Mark Robinson, England's head coach, has praised the professional manner in which his new-look squad has built towards this summer's Women's World Cup, and believes they are entering the right frame of mind to manage the expectation that will come with being the host nation at cricket's oldest global event.
England will not go into the World Cup as favourites - that is the top-to-bottom message from the squad as they begin the countdown to their opening fixture, against India at Derby on June 24. But, after a year of dramatic upheaval in 2016 that centred around the enforced retirement of Charlotte Edwards, Robinson feels that the squad's ambitions have been recalibrated and their professionalism renewed ahead of what promises to be a defining year.

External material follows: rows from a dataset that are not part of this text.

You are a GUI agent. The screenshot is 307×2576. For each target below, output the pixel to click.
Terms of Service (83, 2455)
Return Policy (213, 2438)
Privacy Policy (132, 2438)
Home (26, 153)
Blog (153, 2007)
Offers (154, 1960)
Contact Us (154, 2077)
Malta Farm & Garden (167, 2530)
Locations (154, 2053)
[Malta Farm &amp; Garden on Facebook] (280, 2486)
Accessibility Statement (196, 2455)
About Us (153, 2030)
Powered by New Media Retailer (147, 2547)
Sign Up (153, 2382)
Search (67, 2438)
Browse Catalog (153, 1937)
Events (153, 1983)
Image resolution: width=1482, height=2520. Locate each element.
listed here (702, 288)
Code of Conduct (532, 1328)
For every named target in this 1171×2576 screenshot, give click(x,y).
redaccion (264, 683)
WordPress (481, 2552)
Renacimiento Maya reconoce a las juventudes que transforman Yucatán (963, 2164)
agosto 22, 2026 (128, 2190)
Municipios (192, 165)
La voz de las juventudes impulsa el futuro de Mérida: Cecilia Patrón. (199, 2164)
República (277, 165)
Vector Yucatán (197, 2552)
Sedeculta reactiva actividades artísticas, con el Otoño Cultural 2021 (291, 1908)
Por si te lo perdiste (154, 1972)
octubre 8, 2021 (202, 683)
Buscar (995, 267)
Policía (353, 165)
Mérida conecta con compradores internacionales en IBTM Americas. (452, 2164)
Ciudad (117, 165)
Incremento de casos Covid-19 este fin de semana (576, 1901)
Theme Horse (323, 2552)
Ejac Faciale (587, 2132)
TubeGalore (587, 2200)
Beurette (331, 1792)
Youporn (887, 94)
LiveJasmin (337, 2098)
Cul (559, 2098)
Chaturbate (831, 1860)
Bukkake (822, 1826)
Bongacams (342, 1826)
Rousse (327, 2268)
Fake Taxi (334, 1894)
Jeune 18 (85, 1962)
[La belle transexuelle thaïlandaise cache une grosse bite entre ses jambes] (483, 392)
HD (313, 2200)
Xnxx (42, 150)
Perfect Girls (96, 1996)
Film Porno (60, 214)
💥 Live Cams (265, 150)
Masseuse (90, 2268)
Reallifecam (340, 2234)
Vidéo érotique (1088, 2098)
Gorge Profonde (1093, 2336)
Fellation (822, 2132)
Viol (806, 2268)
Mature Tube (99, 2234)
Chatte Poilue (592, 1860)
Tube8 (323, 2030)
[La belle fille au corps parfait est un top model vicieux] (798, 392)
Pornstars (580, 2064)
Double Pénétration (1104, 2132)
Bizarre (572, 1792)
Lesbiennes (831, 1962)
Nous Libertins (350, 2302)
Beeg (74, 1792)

"There's nothing bigger than a World Cup in England, so I'm feeling that excitement and so are the girls," Robinson told ESPNcricinfo during the launch event at Lord's. "This is one of the reasons why I came to do this job, to take part in the big global events.
"The goal is to get back to being the No.1 country in the world. We're not there yet, but we've made some big strides and big improvements, and this will be a big test to see how far we've come this summer."
Twelve months ago, the challenge awaiting England's women was made abundantly clear as Australia dumped them out of the World T20 with a five-run victory in their semi-final in Delhi. Though the margin may have been tight, the gulf between the teams was not, and in a remarkable post-match press conference that effectively marked the end of Edwards' decade-long reign as captain, Robinson blamed their shortcomings on an inability to run sufficiently quickly between the wickets.
"The fitness should be a non-negotiable," Robinson said. "It shouldn't be an issue that you have to talk about as an England coach, so hopefully we've addressed that. There's still some room to go, and there always will be to a degree, but we've made such a big shift."
Now, with Heather Knight installed as Edwards' replacement as captain, England are unbeaten in four series to date (three in ODIs and one T20) during which time many of the players who could help them challenge once again for major honours have been identified.
At the top of the order, Lauren Winfield and Tammy Beaumont have emerged as a dynamic and record-breaking opening partnership, Nat Sciver has blossomed to become one of the leading allrounders in the world, while Alex Hartley's emerging left-arm spin was a critical factor in a hard-earned 3-2 series win in the Caribbean in October.
"We went to the West Indies for a tough series in incredibly tough conditions and our fitness stood up, so that's all you want as a coach," said Robinson. "We've won, and won in a style that probably hasn't been seen before. We've made some really good progress, all we can do is keeping having attention to detail on the little things and see where it goes. Embrace the expectation, but manage it at the same time. Don't live with any challenges that you might regret down the line."
One of the key moments of England's regeneration came against Pakistan at Worcester in June, during Knight's second match in charge. As if primed to produce a statement of intent, Winfield led the line with a career-best 123, adding a record 235 with Beaumont, before Sciver applied the coup de grace with a remarkable 80 from 33 balls. England finished on 378 for 5, their highest ODI total of all time, and set themselves a template for the season to come.
"It's about trying to let them go, and let them understand they are allowed to make mistakes," Robinson said. "Heather is a young player at 26, her best years are ahead of her, and that is exciting. It's about not thinking of the burden and worrying that 'if I don't get these runs, we've lost'. And that is the case for all of our batting line-up."
Winfield's opportunities had been distinctly limited in the previous regime. In 29 appearances spread over three years, she had mustered a solitary half-century in a T20 at Edgbaston, and played no part in the World T20 after yo-yoing up and down the batting order in both forms of white-ball cricket.
"In the previous era, there was probably talk of the team relying on one or two players and if those players failed then we generally failed," she said. "I don't think there was extra motivation in terms of wanting to perform, but we were hugely excited about the opportunity. Myself and Tammy had been in and out of the team in various different positions at the top and in the middle of the order, and we finally got an opportunity to do the role we'd always wanted to do.
"As a team it was important not just to win, but to really heavily dominate, and we managed to do that. We were convincing and showed the world what we can do.
"We've got the foundations and performances under our belts now that give us confidence and belief that we belong in the arena which, to be honest, when you're in and out a lot, you don't have that. You go in and tell yourself you're confident, but it's a little bit false. Once you've got a few performances under your belt, it's more instilled and the belief is really there."
Winfield epitomises the more hardened professional edge that Robinson has brought to the England regime in the past few months. "Something we are striving towards as a team is being the best possible athletes that we can be," she said. "And if we do that, we've got half a chance of being pretty good cricketers as well.
"A talking point for a number of years has been our fielding," she added. "The game has moved on, and the gaps are not as big between the teams now. If you have ten runs between a win or a loss, then that special catch or that boundary save, or that over where you are up and down for twos, is crucial."